The translator evaluates an address expression by computing its block signature, i.e., that it closes on a block or numerical offset, or resolves to an external global plus a numerical offset. It does not reduce numerical subexpressions to actual numbers.

Addresses themselves appear only in a linear fashion in address expressions. They are not allowed to be individually scaled by numerical factors, but combinations of simple sums and differences that resolve to a numerical offset may be scaled. To facilitate parsing in this situation, we require brackets when such combinations are to be scaled; and we require that brackets be used only for simple combinations that must resolve to a numerical offset, with no nesting. We also require that numbers appear only as simple numbers or names of numerical expressions defined by the .SET pseudo-op (recognized by the num-name terminal below). Since names for address expressions defined by the .EQU pseudo-op may also occur (recognized by the addr-ref terminal below), the absence of nested brackets is not a semantic restriction.
addr-expr ::= [termop] (addr-monom | addr) {termop (addr-monom | addr)}
addr-monom ::= [num {factorop num} '*'] addr-bracket {factorop num}
addr-bracket ::= '[' simple-addr-expr ']'
simple-addr-expr ::= [termop] addr {termop addr}
addr ::= addr-ref | temp-ref | num | '.'
num ::= dec# | hex# | num-name | asc# | oct# | bin#

The '.' literal in the addr production is the assembler label for the current location. It occurs last because AAma allows leading dots in several types of names recognized by addr-ref and num-name.

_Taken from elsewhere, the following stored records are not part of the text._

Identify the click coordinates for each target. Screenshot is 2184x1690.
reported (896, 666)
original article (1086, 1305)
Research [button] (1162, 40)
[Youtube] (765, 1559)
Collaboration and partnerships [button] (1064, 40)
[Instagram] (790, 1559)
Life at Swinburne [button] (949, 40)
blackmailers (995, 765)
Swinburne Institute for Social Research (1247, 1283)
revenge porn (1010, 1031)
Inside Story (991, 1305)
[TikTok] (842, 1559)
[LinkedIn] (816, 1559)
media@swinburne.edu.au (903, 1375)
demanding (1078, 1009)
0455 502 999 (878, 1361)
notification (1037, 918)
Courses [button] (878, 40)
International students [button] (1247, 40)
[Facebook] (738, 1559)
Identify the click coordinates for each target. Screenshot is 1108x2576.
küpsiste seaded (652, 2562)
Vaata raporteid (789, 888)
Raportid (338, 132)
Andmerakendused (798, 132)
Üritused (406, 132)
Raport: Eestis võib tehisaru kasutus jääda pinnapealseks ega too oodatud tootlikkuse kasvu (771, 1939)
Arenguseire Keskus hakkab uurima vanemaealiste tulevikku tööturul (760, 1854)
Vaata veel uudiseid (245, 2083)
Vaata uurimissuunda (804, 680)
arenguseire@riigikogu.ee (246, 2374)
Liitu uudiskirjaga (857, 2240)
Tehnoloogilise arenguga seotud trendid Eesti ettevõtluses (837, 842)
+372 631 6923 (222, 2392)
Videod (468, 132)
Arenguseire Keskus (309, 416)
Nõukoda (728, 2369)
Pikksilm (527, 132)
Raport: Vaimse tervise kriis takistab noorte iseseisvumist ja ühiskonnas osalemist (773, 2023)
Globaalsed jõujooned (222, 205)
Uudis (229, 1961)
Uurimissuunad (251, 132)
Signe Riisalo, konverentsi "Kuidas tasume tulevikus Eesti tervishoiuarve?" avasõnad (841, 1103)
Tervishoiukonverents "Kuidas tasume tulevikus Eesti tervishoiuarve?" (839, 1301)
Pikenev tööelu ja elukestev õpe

Evaluation of an address expression obeying this grammar imposes the further condition that addr-bracket must resolve to a numerical offset, and hence so does addr-monom. Our implementation of evaluation requires an initialization each time the start production addr-expr is called, which we mention because failure to do so was for us a hard bug to find.

5. Backus-Naur Forth templates

This section organizes bnf's into templates suitable for automatic Forth code generation. The scheme is used by the parser generator implemented in bnaut.fs. The templates implemented there are applied to the address expression grammar above in aexpr.fs. The resulting generated code is in aexpr.out.

The discussion in this section is improved from our earlier understanding, logically tightened, but also more discursive because we had to work hard to reunderstand some of the concepts we hadn't written enough about before.

Our notation is that s, or a .s suffix, stands for an ANS Forth string, appearing on the data stack as two cells, (addr len). We use corresponding words sdup, sdrop, and sswap, which are synonyms for 2DUP, 2DROP, and 2SWAP.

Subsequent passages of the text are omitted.